Reklama

Siły zbrojne

Ukraina: HIMARSy strzelają z drogi [FOTO+WIDEO]

Autor. Defence of Ukraine

Liczba wieloprowadnicowych wyrzutni rakiet 227 mm HIMARS, na Ukrainie pozostawia wiele do życzenia i wynosi obecnie zaledwie 4 egzemplarze, jednak bardzo szybko stały się one skutecznym środkiem do atakowania rosyjskich pozycji przez ukraińską armię, co przekłada się na dużą ilość materiałów filmowych i zdjęciowych z ich udziałem.

Reklama

Wojna na Ukrainie - raport specjalny Defence24.pl

Reklama

Ukraina obecnie posiada 4 egzemplarze systemu HIMARS, jednak w najbliższym czasie liczba wyrzutni rakietowych tego typu zostanie znacznie zwiększona. W pierwszej kolejności zapewne zostaną dostarczone jego gąsienicowe odpowiedniki M270, które posiadają nie jeden, a dwa kontenery startowe. Pojazdy te będą przekazane przez Wielką Brytanię w liczbie 3 egzemplarzy, w ostatnim czasie już potwierdzono przeszkolenie personelu do obsługi tych wieloprowadnicowych wyrzutni. Najprawdopodobniej następne w kolejności najpewniej będą kolejne HIMARS-y przekazane przez USA.

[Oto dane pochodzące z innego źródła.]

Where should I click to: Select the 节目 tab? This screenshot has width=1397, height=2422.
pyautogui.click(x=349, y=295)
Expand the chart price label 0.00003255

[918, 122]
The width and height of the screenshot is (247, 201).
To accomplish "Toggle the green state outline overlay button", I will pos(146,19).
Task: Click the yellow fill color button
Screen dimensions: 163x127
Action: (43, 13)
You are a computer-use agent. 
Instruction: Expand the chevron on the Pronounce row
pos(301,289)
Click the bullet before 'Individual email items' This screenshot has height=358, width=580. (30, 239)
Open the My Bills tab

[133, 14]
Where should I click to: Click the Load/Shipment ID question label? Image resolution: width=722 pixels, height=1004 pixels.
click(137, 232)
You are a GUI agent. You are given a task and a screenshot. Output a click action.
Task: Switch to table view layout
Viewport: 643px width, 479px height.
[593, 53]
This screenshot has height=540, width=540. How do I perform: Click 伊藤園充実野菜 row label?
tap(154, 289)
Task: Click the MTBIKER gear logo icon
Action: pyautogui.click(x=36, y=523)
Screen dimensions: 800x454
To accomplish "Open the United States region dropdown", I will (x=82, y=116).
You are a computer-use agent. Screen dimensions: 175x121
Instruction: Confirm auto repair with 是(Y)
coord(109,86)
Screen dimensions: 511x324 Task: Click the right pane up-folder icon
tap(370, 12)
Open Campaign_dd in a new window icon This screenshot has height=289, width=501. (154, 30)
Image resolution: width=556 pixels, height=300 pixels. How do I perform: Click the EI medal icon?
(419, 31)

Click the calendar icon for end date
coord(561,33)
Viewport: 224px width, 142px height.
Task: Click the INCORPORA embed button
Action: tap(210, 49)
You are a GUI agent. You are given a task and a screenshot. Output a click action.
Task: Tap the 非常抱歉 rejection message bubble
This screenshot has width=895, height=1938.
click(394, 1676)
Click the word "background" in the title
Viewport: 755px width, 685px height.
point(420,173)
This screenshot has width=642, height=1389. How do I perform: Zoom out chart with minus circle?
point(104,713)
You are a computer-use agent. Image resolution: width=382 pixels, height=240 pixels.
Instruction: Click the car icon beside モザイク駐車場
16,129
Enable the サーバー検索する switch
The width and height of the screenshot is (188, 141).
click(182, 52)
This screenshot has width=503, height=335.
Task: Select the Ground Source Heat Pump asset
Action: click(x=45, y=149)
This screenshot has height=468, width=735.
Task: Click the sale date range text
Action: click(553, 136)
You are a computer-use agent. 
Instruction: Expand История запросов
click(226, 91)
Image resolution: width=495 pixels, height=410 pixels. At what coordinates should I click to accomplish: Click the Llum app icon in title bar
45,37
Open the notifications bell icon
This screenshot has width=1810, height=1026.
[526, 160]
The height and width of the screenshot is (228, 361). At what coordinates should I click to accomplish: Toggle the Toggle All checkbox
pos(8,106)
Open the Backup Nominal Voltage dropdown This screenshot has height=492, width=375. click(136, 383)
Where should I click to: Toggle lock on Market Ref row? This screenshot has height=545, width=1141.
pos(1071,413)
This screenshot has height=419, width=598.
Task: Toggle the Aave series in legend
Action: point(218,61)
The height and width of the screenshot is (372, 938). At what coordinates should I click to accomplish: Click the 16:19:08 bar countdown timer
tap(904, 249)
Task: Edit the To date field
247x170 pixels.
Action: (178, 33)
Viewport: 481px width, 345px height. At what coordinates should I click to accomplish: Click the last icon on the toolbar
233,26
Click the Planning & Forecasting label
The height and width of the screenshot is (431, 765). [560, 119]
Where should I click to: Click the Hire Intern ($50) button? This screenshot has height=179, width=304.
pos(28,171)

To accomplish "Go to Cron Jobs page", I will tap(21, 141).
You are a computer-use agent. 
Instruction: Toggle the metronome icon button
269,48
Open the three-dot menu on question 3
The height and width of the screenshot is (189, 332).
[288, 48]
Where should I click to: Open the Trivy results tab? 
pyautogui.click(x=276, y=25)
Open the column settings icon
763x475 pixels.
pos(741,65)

Nocne strzelanie HIMARS-ów.
Autor. Sztab Generalny Sił Zbrojnych Ukrainy, Twitter

Poza wspomnianymi dostawami Ukraina ma także otrzymać od Niemiec 3 egzemplarze wieloprowadnicowych wyrzutni rakiet MARS II (lokalna odmiana M270). Daje to łącznie 6 samobieżnych wyrzutni M270 i 8 M142, które mimo małej liczby mogą bardzo zaszkodzić Rosjanom, o ile nie zostaną zniszczone przez ostrzał kontrujący z systemów np. BM-30 Smiercz, czy przy użyciu dronów. Systemy tego typu mogą być "game changer-em" danego odcinku frontu, ze względu na możliwość precyzyjnego rażenia celów o znaczeniu operacyjnym na danym odcinklinii starć. W ostatnich dniach niemal codziennie pojawiają się informacje o zniszczonych przez ogień HIMARS składach amunicji artyleryjskiej (ostatnio np. w Doniecku), zniszczono też rosyjską bazę na lotnisku w Melitopolu, wcześniej także punkt dowodzenia rosyjskiej 20. Armii. Rosyjska armia wcześniej dość swobodnie korzystała ze stałych instalacji na głębokości 50 km i więcej do wsparcia swojego procesu dowodzenia i zaopatrzenia (także w amunicję), a teraz mogą one być niszczone.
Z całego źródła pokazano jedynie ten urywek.